## Set problem
Rewrite the items from the line containing "Screen dimensions: 1200x500" through the end of the items, changing "Library" to "History" and keeping everything else the same. Leave the pictures out of your answer.

## Input records
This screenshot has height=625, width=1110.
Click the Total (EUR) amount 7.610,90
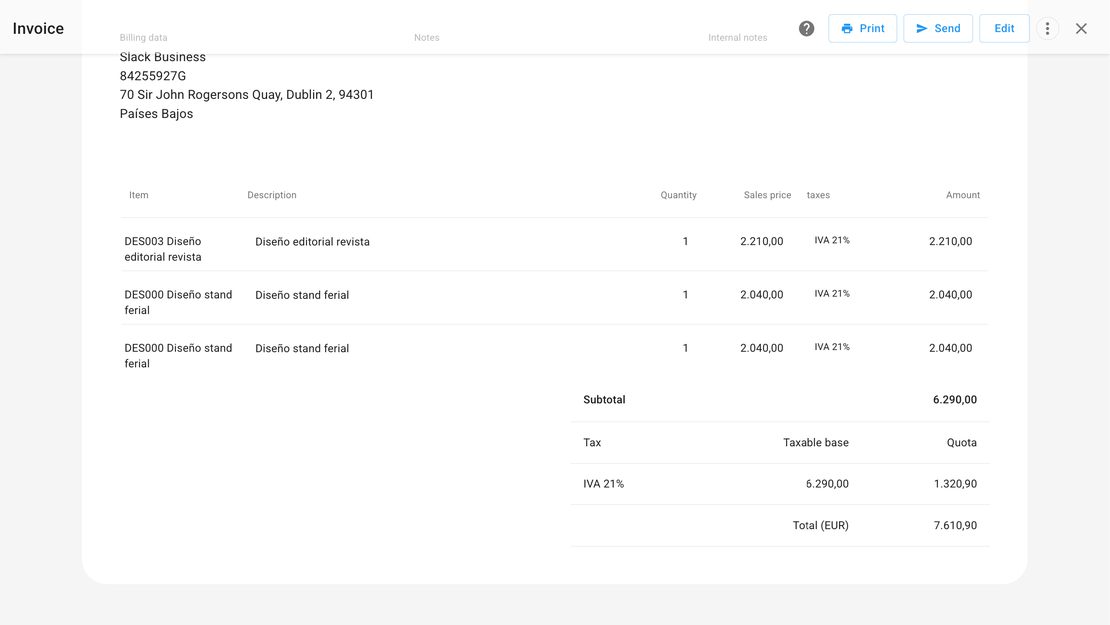tap(955, 526)
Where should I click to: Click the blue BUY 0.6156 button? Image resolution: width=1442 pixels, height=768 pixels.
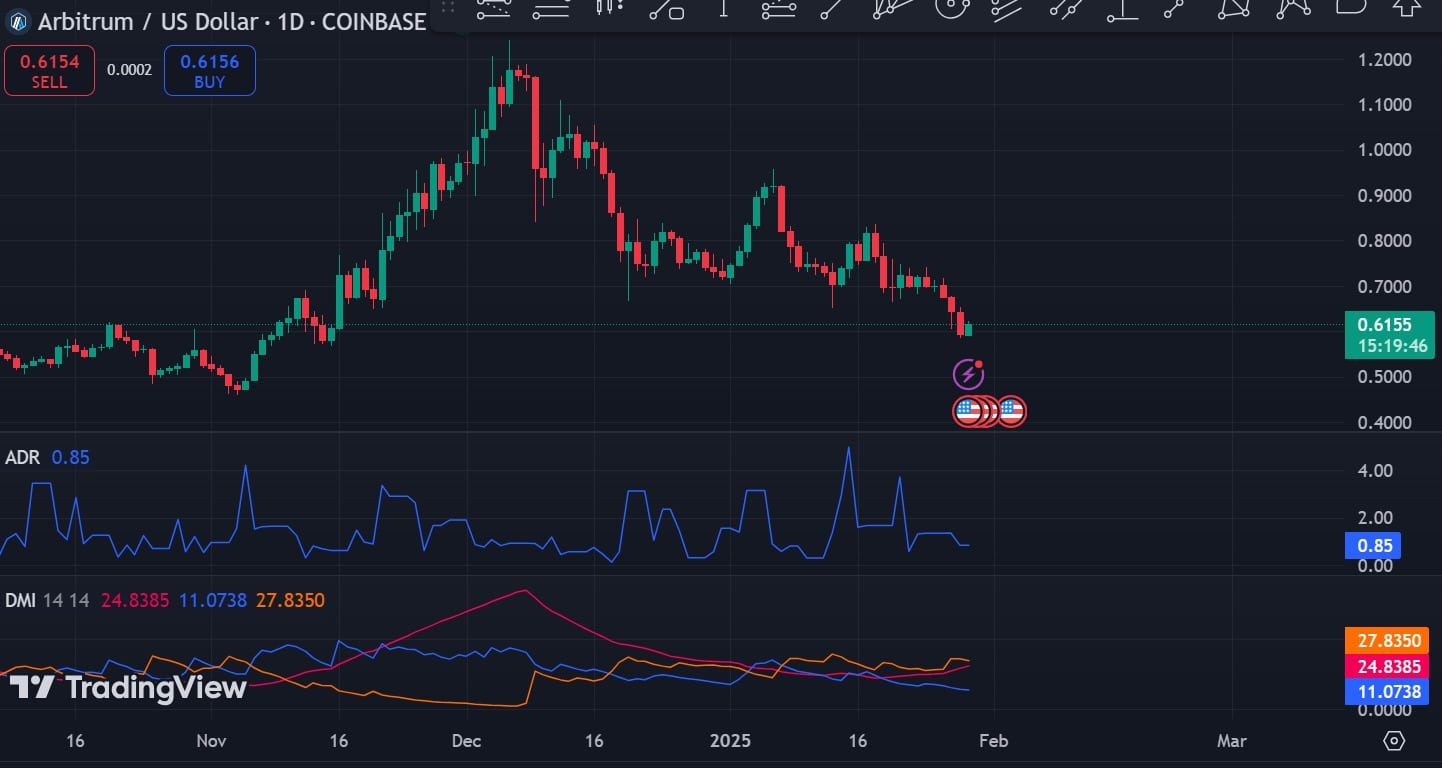point(209,71)
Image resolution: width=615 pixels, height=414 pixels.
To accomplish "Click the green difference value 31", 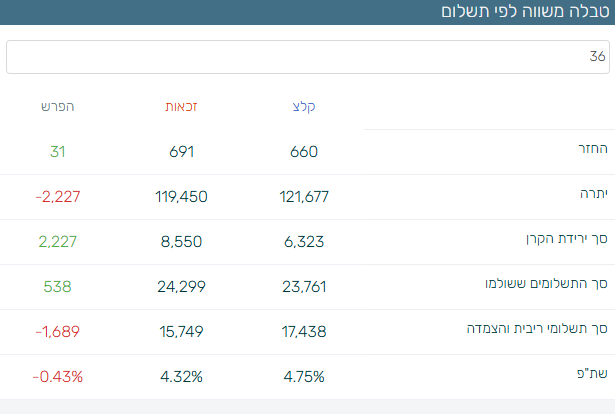I will pos(57,152).
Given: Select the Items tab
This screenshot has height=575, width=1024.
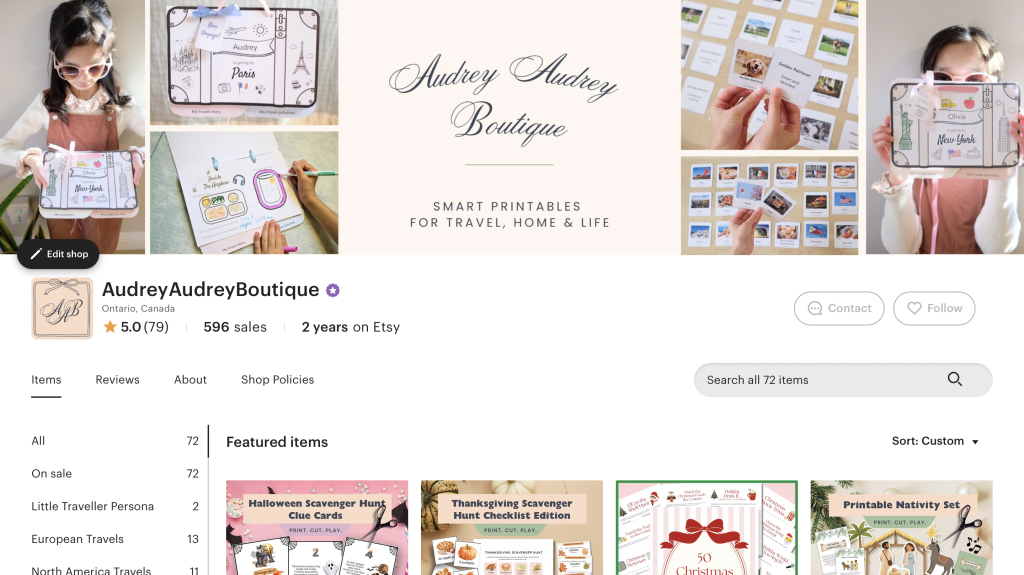Looking at the screenshot, I should (46, 380).

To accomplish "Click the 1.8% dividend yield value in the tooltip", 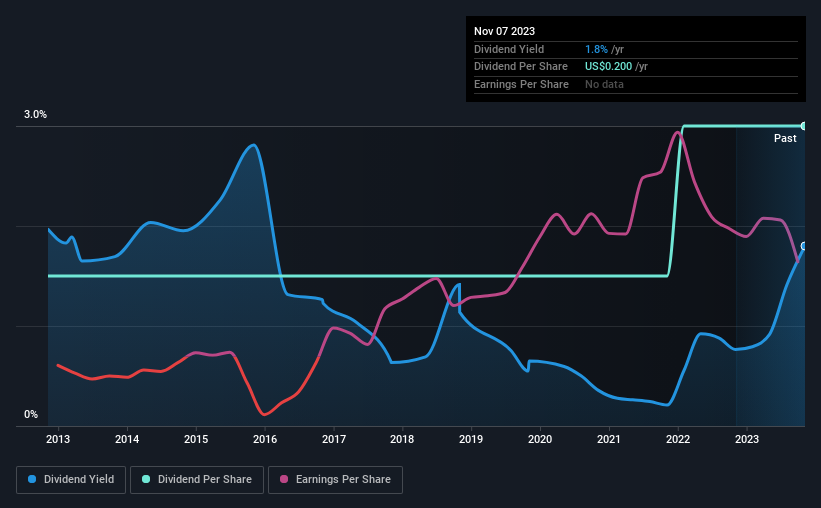I will (x=596, y=49).

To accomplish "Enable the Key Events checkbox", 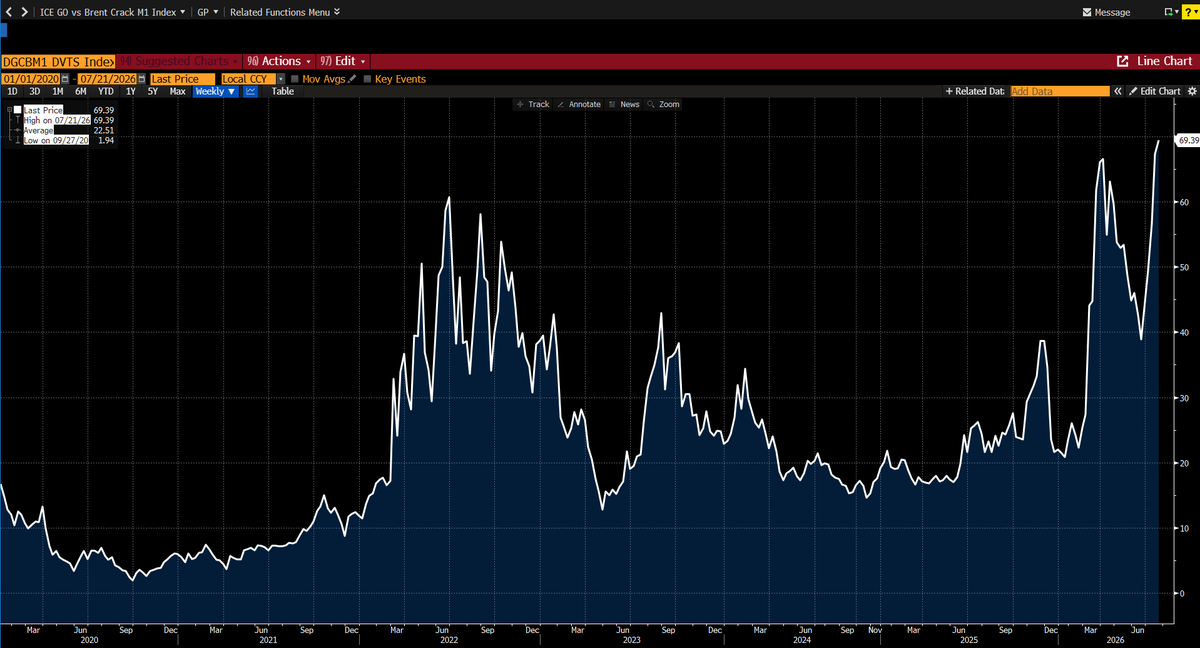I will [x=367, y=79].
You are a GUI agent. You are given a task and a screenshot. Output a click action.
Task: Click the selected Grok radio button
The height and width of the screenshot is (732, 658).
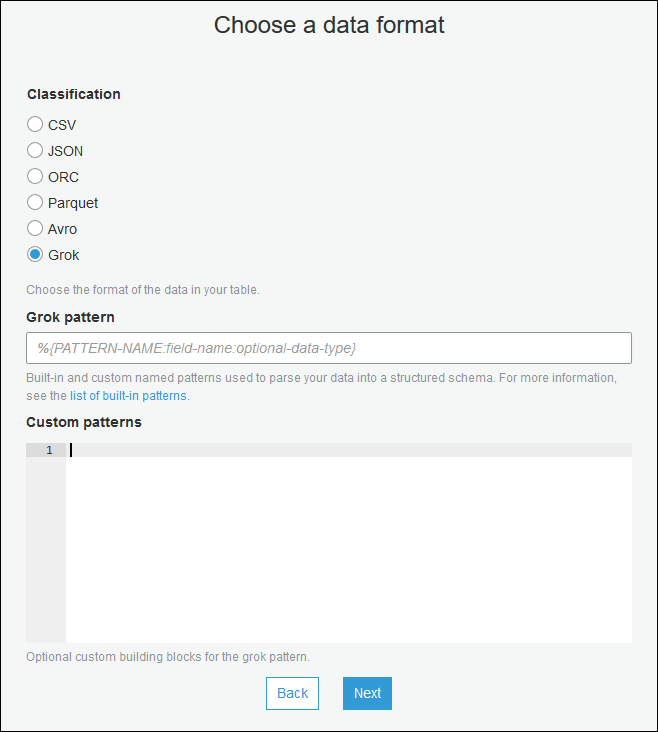35,255
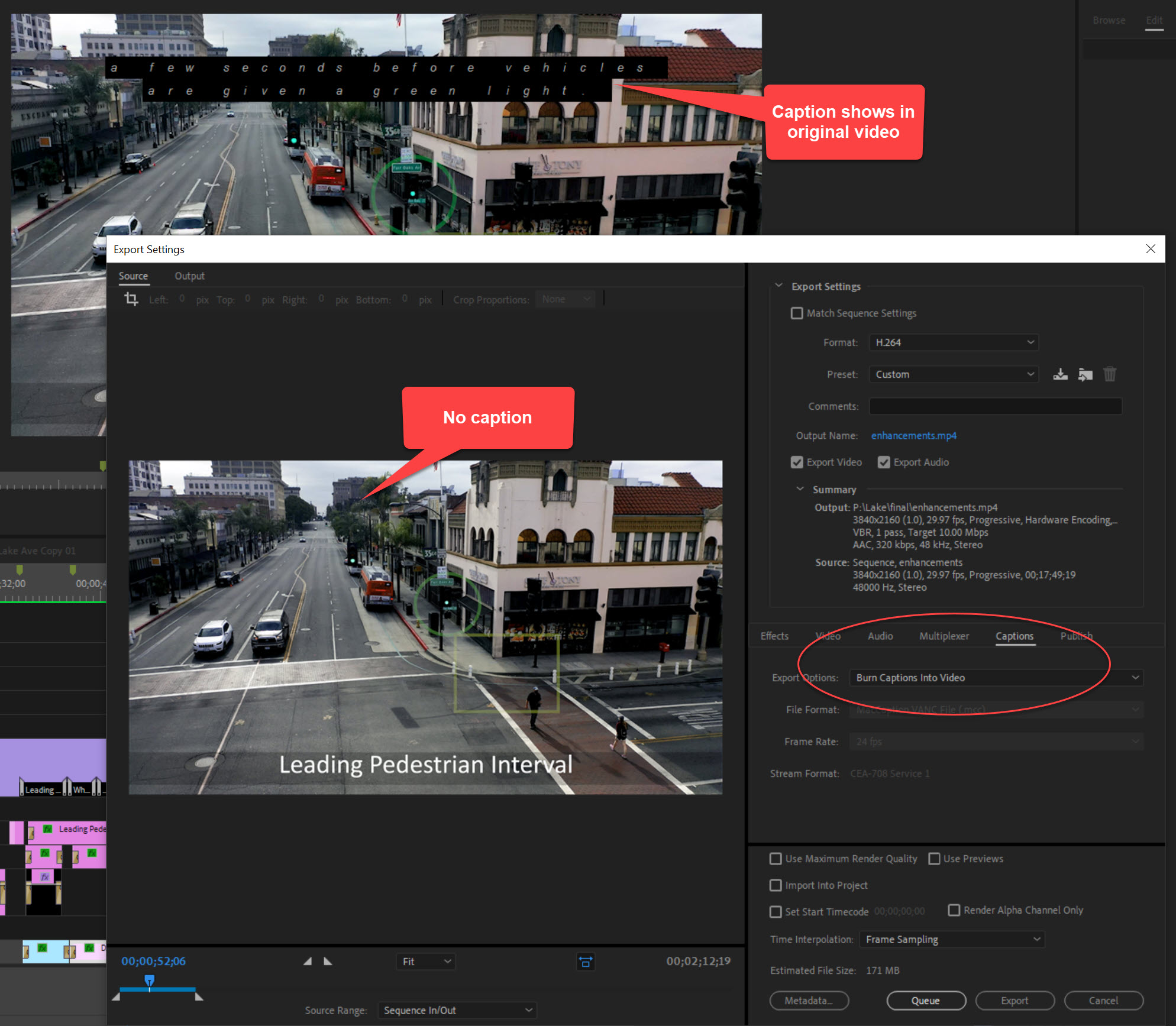Open the enhancements.mp4 output name link
1176x1026 pixels.
(914, 436)
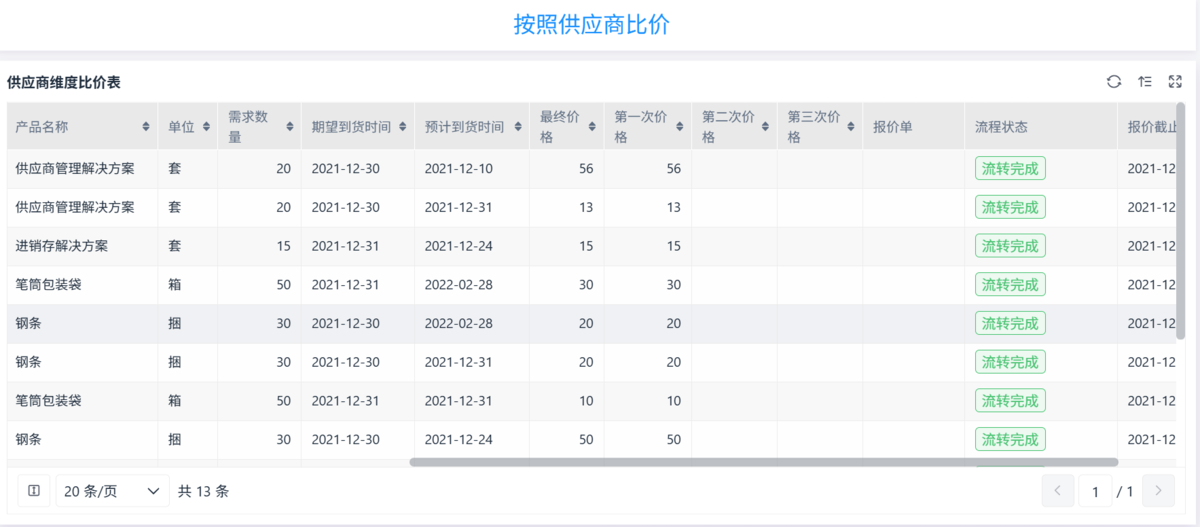1200x527 pixels.
Task: Sort the 第三次价格 column
Action: tap(851, 127)
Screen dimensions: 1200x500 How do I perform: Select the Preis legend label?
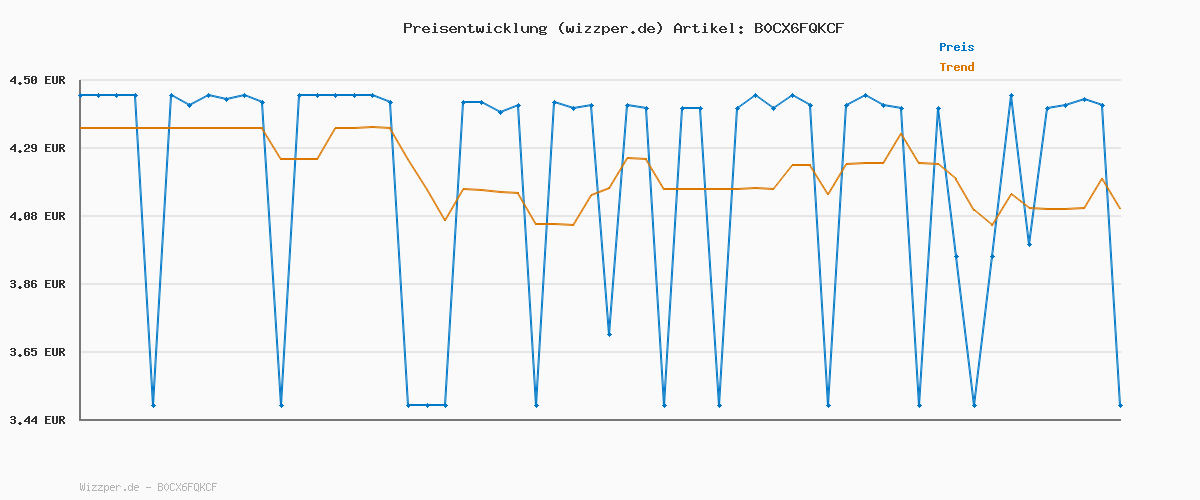pos(956,47)
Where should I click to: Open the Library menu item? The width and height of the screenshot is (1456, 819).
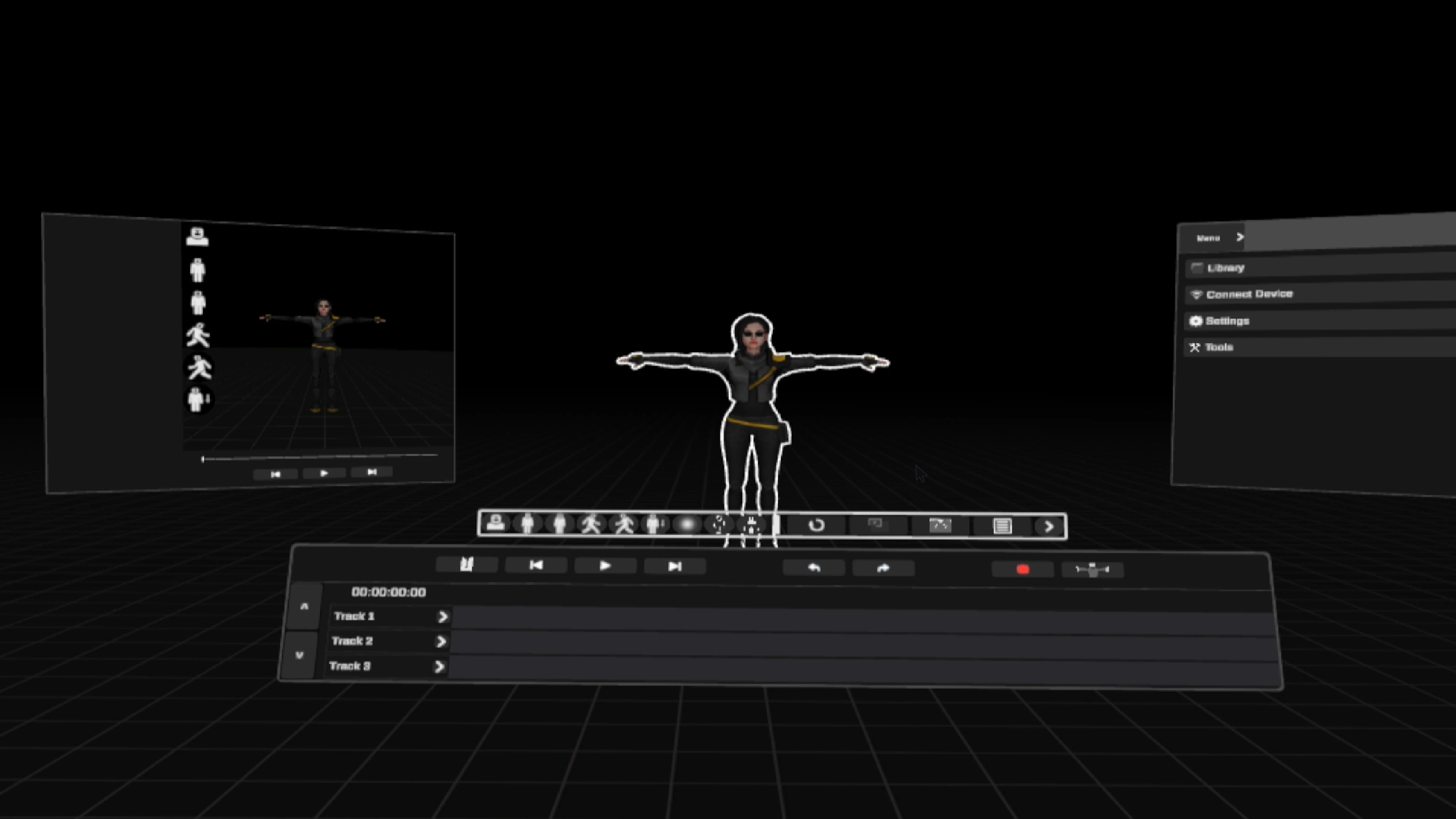point(1226,268)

## Solution to this problem
Screen dimensions: 1200x500 How do I perform: Select the Preis legend label?
pos(956,47)
Where should I click to: Open the History menu item? The width and height of the screenshot is (1456, 819).
point(1226,268)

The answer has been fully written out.